*PROMPT*
All of the entries below are to be retyped exactly.

*EXERCISE INPUT*

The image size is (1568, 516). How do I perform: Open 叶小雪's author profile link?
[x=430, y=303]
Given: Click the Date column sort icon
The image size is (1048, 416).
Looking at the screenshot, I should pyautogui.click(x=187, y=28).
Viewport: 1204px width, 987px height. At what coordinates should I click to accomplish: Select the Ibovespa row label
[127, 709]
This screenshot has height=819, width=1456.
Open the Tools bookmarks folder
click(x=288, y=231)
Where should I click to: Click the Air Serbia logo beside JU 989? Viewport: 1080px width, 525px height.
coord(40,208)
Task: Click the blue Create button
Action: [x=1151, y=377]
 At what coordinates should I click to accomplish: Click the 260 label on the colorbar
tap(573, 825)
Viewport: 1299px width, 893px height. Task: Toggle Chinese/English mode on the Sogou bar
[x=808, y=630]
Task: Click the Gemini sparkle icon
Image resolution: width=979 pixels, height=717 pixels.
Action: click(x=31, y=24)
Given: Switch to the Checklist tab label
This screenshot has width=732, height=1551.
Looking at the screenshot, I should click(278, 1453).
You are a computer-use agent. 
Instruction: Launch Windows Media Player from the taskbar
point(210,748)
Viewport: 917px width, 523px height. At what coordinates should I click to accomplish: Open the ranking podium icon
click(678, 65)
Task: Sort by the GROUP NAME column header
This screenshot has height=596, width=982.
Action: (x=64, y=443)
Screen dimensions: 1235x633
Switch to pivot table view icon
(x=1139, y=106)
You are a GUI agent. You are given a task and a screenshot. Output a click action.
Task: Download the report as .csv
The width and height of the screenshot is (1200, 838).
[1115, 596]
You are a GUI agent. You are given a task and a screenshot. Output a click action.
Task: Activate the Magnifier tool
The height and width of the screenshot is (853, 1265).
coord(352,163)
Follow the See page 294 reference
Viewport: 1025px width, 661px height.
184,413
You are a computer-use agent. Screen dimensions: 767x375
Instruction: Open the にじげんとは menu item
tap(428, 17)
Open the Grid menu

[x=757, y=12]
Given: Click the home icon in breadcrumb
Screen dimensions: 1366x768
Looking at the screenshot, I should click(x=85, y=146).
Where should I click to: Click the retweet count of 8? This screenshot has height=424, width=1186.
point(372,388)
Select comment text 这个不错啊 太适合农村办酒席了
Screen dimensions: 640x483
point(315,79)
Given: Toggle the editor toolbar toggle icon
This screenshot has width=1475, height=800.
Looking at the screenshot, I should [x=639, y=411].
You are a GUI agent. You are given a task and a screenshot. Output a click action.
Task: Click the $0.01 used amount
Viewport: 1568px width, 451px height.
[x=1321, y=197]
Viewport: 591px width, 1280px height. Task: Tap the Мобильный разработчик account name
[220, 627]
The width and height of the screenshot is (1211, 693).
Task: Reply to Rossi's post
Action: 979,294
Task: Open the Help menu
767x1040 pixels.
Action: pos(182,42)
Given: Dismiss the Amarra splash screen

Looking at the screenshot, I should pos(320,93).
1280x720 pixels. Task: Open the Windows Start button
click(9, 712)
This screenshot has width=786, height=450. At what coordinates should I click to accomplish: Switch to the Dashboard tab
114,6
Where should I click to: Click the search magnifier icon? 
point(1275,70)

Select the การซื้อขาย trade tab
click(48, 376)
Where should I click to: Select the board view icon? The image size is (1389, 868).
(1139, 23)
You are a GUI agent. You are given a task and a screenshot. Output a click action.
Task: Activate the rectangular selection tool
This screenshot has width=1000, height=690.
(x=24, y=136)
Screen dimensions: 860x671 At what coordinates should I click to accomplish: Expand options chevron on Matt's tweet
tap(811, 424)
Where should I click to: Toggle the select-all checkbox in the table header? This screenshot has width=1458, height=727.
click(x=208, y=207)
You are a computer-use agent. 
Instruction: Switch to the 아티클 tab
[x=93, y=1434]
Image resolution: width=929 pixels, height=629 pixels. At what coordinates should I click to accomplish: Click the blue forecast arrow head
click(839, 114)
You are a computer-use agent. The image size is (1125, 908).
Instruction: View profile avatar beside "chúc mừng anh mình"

*SOLUTION FOR THIS EXERCISE*
The image size is (1568, 516). How do I perform: Open 叶小雪's author profile link?
[x=430, y=303]
Given: Click the Date column sort icon
The image size is (1048, 416).
Looking at the screenshot, I should pyautogui.click(x=187, y=28).
Viewport: 1204px width, 987px height. At what coordinates should I click to accomplish: Select the Ibovespa row label
[127, 709]
This screenshot has height=819, width=1456.
Open the Tools bookmarks folder
click(x=288, y=231)
Where should I click to: Click the Air Serbia logo beside JU 989? Viewport: 1080px width, 525px height.
coord(40,208)
Task: Click the blue Create button
Action: [x=1151, y=377]
 At what coordinates should I click to accomplish: Click the 260 label on the colorbar
tap(573, 825)
Viewport: 1299px width, 893px height. Task: Toggle Chinese/English mode on the Sogou bar
[x=808, y=630]
Task: Click the Gemini sparkle icon
Image resolution: width=979 pixels, height=717 pixels.
Action: click(x=31, y=24)
Given: Switch to the Checklist tab label
This screenshot has width=732, height=1551.
Looking at the screenshot, I should click(278, 1453).
You are a computer-use agent. 
Instruction: Launch Windows Media Player from the taskbar
point(210,748)
Viewport: 917px width, 523px height. At what coordinates should I click to accomplish: Open the ranking podium icon
click(678, 65)
Task: Sort by the GROUP NAME column header
This screenshot has height=596, width=982.
Action: (x=64, y=443)
Screen dimensions: 1235x633
Switch to pivot table view icon
(x=1139, y=106)
You are a GUI agent. You are given a task and a screenshot. Output a click action.
Task: Download the report as .csv
The width and height of the screenshot is (1200, 838).
[1115, 596]
You are a GUI agent. You are given a task and a screenshot. Output a click action.
Task: Activate the Magnifier tool
The height and width of the screenshot is (853, 1265).
coord(352,163)
Follow the See page 294 reference
Viewport: 1025px width, 661px height.
184,413
You are a computer-use agent. Screen dimensions: 767x375
Instruction: Open the にじげんとは menu item
tap(428, 17)
Open the Grid menu

[x=757, y=12]
Given: Click the home icon in breadcrumb
Screen dimensions: 1366x768
Looking at the screenshot, I should click(x=85, y=146).
Where should I click to: Click the retweet count of 8? This screenshot has height=424, width=1186.
point(372,388)
Select comment text 这个不错啊 太适合农村办酒席了
Screen dimensions: 640x483
point(315,79)
Given: Toggle the editor toolbar toggle icon
This screenshot has width=1475, height=800.
Looking at the screenshot, I should [x=639, y=411].
You are a GUI agent. You are given a task and a screenshot. Output a click action.
Task: Click the $0.01 used amount
Viewport: 1568px width, 451px height.
[x=1321, y=197]
Viewport: 591px width, 1280px height. Task: Tap the Мобильный разработчик account name
[220, 627]
The width and height of the screenshot is (1211, 693).
Task: Reply to Rossi's post
Action: 979,294
Task: Open the Help menu
767x1040 pixels.
Action: pos(182,42)
Given: Dismiss the Amarra splash screen

Looking at the screenshot, I should pos(320,93).
1280x720 pixels. Task: Open the Windows Start button
click(9, 712)
This screenshot has width=786, height=450. At what coordinates should I click to accomplish: Switch to the Dashboard tab
114,6
Where should I click to: Click the search magnifier icon? 
point(1275,70)

Select the การซื้อขาย trade tab
click(48, 376)
Where should I click to: Select the board view icon? The image size is (1389, 868).
(1139, 23)
You are a GUI agent. You are given a task and a screenshot. Output a click action.
Task: Activate the rectangular selection tool
This screenshot has width=1000, height=690.
(x=24, y=136)
Screen dimensions: 860x671 At what coordinates should I click to accomplish: Expand options chevron on Matt's tweet
tap(811, 424)
Where should I click to: Toggle the select-all checkbox in the table header? This screenshot has width=1458, height=727.
click(x=208, y=207)
You are a computer-use agent. 
Instruction: Switch to the 아티클 tab
[x=93, y=1434]
Image resolution: width=929 pixels, height=629 pixels. At what coordinates should I click to accomplish: Click the blue forecast arrow head
click(839, 114)
You are a computer-use agent. The image size is (1125, 908).
Instruction: View profile avatar beside "chúc mừng anh mình"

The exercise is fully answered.